Моя любимая, блядь, игра ― она.
— Маленькая Птичка, Маленькая Птичка, — зову я, наклоняя голову, чтобы прислушаться. — Хочешь поиграть?
Я рыщу по темной гостиной, ухмыляясь, когда проверяю каждое место, где можно спрятаться.
— Ты должна была так сказать, потому что я хочу поиграть с тобой.
Ее здесь явно нет, поэтому я направляюсь по коридору в ее комнату, не то чтобы она действительно там спала.
— Когда я найду тебя… — Я втягиваю воздух, стону от образов, заполнивших мою голову. — Я заставлю тебя пожалеть, что ты не попросила хорошенько.
Мой голос ― единственный звук, когда я проскальзываю в ее комнату. Под одеялом есть выпуклость, и я сдергиваю его, смеясь, когда замечаю подушки в форме человека. Я проверяю ванную и гардеробную, но они все пусты, поэтому я возвращаюсь в коридор, проводя пальцем по стене.
— Птичка! — зову я. — Выходи, выходи, где бы ты ни была! Ты знаешь, что хочешь мой член… и руки… и боль.
Я слышу движение наверху, поэтому я бегу через гостиную и поднимаюсь по лестнице, промахивая по две ступеньки за раз, пока не оказываюсь на площадке, а потом оглядываюсь.

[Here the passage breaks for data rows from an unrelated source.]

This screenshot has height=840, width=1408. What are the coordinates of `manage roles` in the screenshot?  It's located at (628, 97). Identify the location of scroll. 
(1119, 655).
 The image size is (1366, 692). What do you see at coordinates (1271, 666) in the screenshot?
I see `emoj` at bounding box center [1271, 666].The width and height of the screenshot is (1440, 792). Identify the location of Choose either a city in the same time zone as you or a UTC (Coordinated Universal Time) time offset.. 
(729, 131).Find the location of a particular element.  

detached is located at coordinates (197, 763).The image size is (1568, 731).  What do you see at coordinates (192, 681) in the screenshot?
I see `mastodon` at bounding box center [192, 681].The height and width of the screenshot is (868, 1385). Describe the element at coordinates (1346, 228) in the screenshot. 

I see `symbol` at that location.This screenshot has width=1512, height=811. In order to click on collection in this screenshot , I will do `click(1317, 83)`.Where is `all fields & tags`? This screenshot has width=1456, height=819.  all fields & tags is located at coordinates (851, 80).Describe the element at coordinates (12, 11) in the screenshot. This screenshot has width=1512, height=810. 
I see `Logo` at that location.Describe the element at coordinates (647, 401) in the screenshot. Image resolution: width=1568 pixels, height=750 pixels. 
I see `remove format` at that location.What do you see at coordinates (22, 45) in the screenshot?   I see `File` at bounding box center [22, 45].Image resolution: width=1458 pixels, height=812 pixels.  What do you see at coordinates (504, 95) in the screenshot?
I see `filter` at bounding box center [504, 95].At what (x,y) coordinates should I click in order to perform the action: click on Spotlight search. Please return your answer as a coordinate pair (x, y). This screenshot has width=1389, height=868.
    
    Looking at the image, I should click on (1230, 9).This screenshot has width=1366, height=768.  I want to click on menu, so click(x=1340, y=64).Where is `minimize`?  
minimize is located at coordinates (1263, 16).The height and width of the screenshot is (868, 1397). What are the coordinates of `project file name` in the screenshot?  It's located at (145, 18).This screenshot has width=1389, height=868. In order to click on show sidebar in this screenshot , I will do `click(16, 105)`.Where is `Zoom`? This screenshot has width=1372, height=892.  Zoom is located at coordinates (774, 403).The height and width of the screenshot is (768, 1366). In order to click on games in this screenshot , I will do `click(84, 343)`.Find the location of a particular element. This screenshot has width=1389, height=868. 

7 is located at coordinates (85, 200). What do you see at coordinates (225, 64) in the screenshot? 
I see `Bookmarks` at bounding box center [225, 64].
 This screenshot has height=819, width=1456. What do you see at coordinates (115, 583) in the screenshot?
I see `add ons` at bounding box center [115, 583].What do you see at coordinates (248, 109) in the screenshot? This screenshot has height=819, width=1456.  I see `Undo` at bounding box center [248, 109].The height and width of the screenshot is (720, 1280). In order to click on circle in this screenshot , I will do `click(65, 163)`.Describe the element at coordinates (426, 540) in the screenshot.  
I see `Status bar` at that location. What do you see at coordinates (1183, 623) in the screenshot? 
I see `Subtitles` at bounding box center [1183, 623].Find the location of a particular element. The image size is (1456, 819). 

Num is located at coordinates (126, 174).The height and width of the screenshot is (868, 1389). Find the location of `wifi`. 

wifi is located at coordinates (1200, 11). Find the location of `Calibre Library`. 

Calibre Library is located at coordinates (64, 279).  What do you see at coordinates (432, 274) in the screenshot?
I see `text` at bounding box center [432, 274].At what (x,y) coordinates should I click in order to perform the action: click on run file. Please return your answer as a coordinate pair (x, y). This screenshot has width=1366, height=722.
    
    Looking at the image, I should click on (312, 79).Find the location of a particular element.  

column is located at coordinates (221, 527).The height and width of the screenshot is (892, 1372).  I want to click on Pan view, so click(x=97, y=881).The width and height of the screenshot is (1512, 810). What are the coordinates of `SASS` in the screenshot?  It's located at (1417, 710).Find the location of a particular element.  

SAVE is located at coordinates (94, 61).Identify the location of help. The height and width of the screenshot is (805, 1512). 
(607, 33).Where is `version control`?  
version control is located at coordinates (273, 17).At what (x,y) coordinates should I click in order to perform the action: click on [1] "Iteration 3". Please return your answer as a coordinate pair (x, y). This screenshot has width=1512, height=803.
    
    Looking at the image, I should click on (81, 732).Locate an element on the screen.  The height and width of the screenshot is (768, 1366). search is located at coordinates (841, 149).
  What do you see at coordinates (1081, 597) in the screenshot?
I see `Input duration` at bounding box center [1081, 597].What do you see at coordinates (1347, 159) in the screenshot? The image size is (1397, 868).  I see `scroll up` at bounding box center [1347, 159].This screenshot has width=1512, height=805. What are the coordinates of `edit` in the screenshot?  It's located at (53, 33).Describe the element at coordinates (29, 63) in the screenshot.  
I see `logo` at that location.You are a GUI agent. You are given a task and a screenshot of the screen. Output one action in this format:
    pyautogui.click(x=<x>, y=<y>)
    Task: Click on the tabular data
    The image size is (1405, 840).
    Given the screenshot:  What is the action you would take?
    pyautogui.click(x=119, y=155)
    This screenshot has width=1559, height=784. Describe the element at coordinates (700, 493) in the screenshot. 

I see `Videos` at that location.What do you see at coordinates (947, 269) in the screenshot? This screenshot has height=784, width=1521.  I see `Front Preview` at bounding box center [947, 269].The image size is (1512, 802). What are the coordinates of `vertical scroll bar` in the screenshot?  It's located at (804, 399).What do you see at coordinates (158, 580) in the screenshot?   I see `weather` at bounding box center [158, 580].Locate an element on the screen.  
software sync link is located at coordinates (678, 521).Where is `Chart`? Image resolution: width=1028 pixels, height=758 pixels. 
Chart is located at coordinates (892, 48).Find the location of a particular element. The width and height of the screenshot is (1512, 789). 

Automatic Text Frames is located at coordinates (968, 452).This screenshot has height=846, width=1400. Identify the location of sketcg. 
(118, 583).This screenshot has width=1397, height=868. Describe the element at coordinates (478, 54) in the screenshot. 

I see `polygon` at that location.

— Птичка, — воркую я, — не делай себе хуже. Чем больше времени это займет, тем больнее мне будет.
Я снова слышу шорохи, поэтому поворачиваюсь к комнате Райдера и быстро проверяю ее, прежде чем снова выйти в коридор.
— Ты организовала это только для меня, Птичка? — кричу я, направляясь исследовать свою комнату и другие. — Ты весь день мокнешь, ждешь меня, представляешь, что будет, когда я тебя найду? Что я и сделаю.
В комнатах пусто, и я раздражен, поэтому я бегу обратно по коридору, мой член дергается в штанах от предвкушения того, что я сделаю с ней, когда найду ее. Ее кожа так легко покрывается синяками, кровь Птички покрывает мои руки и член… черт.
Я так отвлекаюсь, что просто хожу взад-вперед, зову ее.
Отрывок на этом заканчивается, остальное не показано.